How to complete this task » From the first line of the material through the line containing "This screenshot has width=977, height=550.", restate everything word for word and nothing more.

*** Given records ***

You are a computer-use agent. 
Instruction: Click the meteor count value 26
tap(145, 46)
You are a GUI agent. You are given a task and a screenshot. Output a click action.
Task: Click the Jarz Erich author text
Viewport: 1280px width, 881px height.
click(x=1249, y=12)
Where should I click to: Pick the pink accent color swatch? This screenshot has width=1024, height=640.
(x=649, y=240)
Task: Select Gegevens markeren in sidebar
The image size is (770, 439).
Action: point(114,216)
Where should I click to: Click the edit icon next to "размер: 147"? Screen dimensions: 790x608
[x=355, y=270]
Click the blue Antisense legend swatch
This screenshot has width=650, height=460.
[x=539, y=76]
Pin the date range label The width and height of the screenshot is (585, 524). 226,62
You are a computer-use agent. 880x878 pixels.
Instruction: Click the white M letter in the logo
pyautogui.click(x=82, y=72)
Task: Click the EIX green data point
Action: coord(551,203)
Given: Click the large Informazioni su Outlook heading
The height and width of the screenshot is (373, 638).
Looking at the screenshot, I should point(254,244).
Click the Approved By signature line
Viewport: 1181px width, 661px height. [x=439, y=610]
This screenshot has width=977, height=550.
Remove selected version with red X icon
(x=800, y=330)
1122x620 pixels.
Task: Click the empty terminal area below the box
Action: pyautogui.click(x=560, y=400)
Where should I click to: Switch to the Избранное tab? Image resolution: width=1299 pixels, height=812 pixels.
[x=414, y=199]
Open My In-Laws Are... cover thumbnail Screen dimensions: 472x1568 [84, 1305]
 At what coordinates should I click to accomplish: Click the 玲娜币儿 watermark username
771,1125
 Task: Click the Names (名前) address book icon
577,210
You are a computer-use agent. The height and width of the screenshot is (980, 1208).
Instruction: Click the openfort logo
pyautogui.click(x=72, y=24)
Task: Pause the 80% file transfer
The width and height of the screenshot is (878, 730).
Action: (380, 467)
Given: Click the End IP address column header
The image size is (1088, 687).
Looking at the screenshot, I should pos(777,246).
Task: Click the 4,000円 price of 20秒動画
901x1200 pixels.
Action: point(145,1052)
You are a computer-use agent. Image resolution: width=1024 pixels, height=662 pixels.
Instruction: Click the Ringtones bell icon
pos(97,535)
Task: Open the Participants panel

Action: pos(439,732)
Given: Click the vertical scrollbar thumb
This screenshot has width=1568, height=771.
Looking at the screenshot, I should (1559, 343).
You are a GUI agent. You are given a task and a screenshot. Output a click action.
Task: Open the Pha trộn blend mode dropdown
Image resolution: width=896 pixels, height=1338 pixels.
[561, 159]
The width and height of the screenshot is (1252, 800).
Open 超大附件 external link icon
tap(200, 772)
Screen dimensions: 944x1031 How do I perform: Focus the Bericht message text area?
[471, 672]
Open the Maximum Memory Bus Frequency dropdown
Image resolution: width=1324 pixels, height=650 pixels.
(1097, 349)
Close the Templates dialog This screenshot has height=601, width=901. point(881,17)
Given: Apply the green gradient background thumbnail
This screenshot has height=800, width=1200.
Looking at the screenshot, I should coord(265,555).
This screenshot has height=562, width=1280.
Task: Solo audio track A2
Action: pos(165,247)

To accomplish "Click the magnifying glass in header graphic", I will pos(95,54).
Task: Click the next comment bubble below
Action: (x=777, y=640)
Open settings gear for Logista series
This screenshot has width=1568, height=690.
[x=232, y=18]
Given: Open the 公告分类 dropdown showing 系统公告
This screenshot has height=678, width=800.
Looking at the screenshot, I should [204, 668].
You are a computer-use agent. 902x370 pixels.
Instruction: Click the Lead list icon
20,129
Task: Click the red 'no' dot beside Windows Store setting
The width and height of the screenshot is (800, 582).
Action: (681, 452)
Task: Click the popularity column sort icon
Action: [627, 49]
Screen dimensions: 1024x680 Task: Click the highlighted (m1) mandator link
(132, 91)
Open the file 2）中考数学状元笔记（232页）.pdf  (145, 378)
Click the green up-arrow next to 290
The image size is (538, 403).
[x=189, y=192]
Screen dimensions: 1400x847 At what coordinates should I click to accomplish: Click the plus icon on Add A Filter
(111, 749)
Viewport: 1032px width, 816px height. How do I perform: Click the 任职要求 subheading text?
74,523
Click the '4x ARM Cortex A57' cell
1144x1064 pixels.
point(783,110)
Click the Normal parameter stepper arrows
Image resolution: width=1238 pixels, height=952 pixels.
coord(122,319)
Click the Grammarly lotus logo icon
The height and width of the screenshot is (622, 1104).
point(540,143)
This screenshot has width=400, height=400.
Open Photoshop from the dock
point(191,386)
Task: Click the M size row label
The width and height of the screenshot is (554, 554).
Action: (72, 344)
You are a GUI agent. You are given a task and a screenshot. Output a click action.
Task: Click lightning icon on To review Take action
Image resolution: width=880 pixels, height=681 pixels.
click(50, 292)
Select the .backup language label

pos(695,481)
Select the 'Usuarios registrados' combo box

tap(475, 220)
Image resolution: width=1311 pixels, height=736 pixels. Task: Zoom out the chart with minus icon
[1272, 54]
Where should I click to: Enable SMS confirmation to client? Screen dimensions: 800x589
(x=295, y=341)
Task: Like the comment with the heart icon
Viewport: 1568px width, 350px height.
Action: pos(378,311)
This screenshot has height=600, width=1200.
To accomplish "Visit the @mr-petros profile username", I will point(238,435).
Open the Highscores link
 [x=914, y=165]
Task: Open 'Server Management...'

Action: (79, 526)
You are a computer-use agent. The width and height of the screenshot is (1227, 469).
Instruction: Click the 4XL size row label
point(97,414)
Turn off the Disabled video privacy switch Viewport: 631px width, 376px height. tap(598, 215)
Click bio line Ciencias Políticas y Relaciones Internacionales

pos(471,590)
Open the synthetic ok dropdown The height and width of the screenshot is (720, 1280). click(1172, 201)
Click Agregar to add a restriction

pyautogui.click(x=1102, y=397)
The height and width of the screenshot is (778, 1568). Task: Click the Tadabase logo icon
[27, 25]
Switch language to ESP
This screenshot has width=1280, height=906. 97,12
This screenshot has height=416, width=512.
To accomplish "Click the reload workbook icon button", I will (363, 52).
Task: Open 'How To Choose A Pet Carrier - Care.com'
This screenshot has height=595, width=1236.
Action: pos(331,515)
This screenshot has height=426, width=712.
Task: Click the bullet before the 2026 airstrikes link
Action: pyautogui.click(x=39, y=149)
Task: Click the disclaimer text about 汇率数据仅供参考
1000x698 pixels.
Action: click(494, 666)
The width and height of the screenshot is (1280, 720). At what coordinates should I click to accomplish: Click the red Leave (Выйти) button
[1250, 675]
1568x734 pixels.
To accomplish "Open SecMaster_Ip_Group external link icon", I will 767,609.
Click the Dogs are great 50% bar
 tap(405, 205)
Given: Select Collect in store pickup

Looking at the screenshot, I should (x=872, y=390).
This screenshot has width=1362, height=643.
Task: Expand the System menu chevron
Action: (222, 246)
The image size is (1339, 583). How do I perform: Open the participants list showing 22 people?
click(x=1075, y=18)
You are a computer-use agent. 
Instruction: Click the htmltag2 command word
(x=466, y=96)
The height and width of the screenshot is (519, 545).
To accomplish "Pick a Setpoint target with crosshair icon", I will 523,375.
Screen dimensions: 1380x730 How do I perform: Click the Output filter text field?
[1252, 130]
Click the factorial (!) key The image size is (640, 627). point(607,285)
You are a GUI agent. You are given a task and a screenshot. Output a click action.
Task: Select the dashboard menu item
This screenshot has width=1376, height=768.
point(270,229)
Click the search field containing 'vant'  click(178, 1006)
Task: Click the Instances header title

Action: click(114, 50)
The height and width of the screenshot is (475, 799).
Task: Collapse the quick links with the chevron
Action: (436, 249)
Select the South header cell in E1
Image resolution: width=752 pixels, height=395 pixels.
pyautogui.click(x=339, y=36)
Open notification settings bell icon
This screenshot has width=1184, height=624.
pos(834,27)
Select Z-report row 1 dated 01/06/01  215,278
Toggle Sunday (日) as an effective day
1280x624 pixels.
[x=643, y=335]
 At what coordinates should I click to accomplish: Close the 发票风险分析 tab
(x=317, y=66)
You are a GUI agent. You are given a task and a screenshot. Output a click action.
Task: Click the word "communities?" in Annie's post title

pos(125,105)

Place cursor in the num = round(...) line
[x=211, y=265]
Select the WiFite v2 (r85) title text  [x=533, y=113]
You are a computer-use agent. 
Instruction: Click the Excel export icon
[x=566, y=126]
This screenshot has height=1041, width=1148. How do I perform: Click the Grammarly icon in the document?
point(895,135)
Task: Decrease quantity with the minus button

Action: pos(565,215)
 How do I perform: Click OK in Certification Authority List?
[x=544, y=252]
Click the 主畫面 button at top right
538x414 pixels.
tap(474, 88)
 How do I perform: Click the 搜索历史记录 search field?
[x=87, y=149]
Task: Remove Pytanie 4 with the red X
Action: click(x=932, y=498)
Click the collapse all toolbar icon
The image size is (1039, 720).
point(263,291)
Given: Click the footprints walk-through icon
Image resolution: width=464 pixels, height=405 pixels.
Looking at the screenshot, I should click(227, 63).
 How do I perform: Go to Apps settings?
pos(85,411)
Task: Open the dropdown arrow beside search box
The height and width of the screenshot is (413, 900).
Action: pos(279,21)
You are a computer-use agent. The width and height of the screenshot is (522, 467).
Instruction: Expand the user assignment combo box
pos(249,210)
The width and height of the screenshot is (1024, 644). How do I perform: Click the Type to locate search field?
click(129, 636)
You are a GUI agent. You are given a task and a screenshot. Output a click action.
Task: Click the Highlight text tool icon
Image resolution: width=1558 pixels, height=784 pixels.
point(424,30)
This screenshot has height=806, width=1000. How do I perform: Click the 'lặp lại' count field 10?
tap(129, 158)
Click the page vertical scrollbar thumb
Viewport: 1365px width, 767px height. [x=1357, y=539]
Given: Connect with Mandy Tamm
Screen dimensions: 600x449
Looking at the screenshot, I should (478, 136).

*** End of Given records ***

Result of the exercise »
You are a computer-use agent. 
Instruction: Click the meteor count value 26
tap(145, 46)
You are a GUI agent. You are given a task and a screenshot. Output a click action.
Task: Click the Jarz Erich author text
Viewport: 1280px width, 881px height.
click(x=1249, y=12)
Where should I click to: Pick the pink accent color swatch? This screenshot has width=1024, height=640.
(x=649, y=240)
Task: Select Gegevens markeren in sidebar
The image size is (770, 439).
Action: point(114,216)
Where should I click to: Click the edit icon next to "размер: 147"? Screen dimensions: 790x608
[x=355, y=270]
Click the blue Antisense legend swatch
This screenshot has width=650, height=460.
[x=539, y=76]
Pin the date range label The width and height of the screenshot is (585, 524). 226,62
You are a computer-use agent. 880x878 pixels.
Instruction: Click the white M letter in the logo
pyautogui.click(x=82, y=72)
Task: Click the EIX green data point
Action: coord(551,203)
Given: Click the large Informazioni su Outlook heading
The height and width of the screenshot is (373, 638).
Looking at the screenshot, I should point(254,244).
Click the Approved By signature line
Viewport: 1181px width, 661px height. [x=439, y=610]
This screenshot has width=977, height=550.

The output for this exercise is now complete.